Wednesday, June 10, 2009

preferably...

after months and months of deliberation..
the obvious answer stood out.
at this stage of life...
preferably... no strings attached would be the best option of all.
i am not the type that understand what a relationship is.
i guess.

Friday, June 5, 2009

copywriting rocks!

Copywriting ROX!

indeed. life has been busy for me and my coursemates.
Copywriting.

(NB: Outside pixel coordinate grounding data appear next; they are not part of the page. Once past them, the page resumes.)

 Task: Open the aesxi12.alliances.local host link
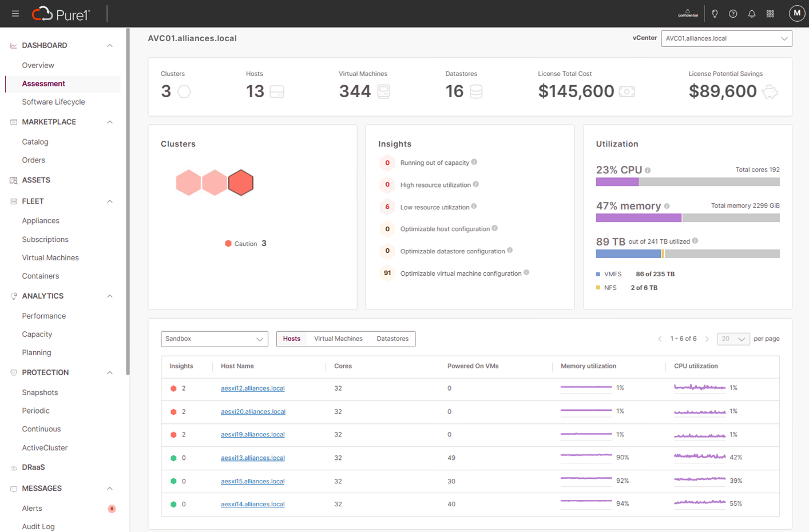tap(252, 388)
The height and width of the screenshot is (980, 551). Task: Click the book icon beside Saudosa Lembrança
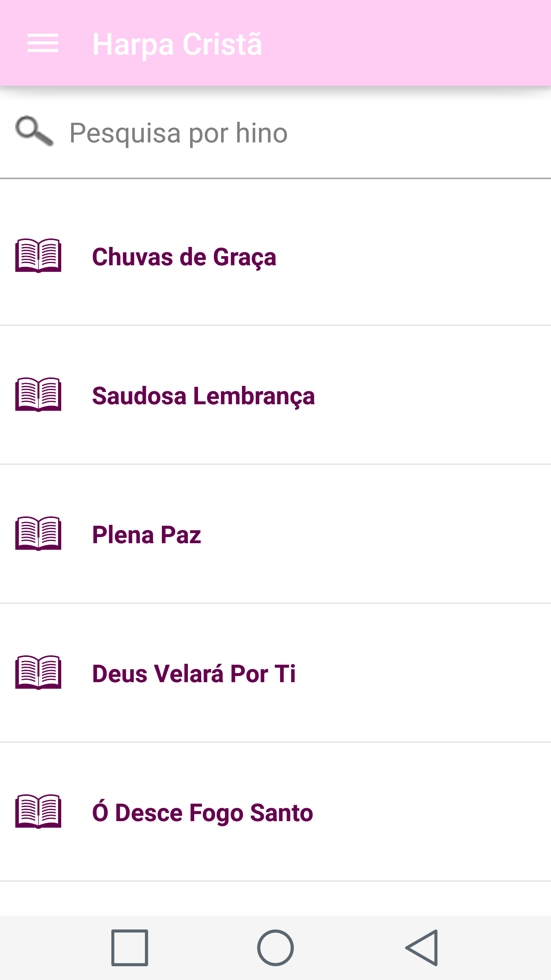(38, 394)
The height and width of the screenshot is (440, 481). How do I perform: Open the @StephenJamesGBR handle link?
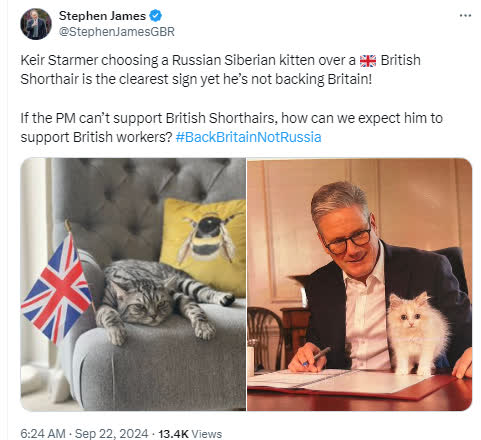(x=117, y=32)
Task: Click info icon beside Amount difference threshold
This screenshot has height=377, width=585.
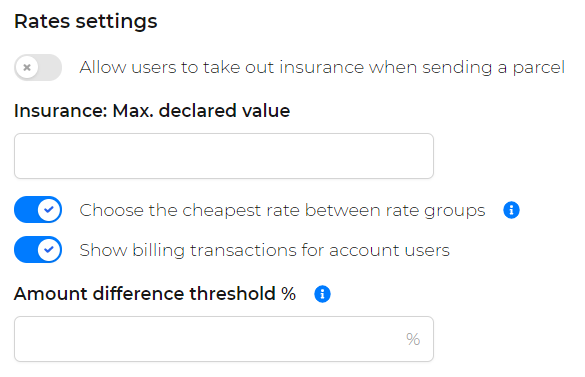Action: tap(322, 294)
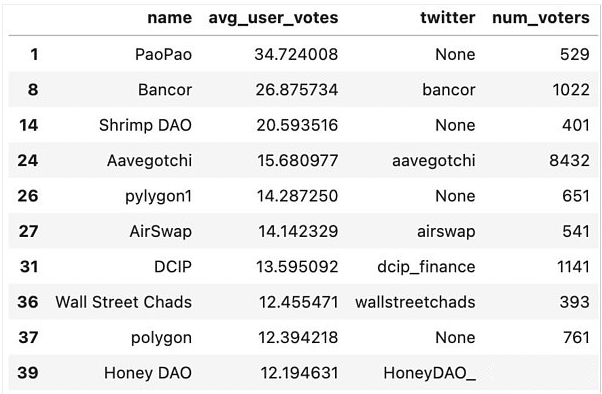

IMC. Advertising. all excitingly challenging subjects for me which gets my blood pumping! (LOL, exaggerated) but well, they are really what that i am looking for at the least. hehe
all three courses need us to think out of the world. okay, out of the box. (that's so cliche).
anyways, it was a lot of hard work, but also a lot of fun!
we get inspirations from the tiniest things around us and what comes out, is more than just an ordinary result. and that, is the best part about copywriting/ advertising.

our classes had been real challenging yet very satisfactory because we get to express our ideas freely! no limitations! (maybe there is limitations, but i don't think we know what it is yet, haha)

anyways, with a fictional Ad campaign coming up, and fictional IMC campaign coming up (all fictional, coz just applies within the boundaries of the university walls), my semester will be so much more fun! and jam-packed of course. xD
but i don't mind being busy. hehe
too much slacking will coz brain malfunction.
too preoccupied will also caused brain freeze i know, but no worries, coz i am the type of person, who knows how to balance up my schedule.
i'll relax when i feel like it, and increase my momentum in working as deem necessary. xD

so......... yeah. lastly, would like to say THANK YOU to those blog supporters out there (i wish i know who my supporters are, so i give credits to them here, one by one). Thanks for still being with me while i am showing tendency of neglecting my blog. NO, no, no. i am not going to. I love blogging. I'll try to make time to fit blogging into my schedule as often as possible so that you all out there know a thing or two about what's currently happening in my life. xD

and also, whatever happens remember "persist" and "believe". im signing out now.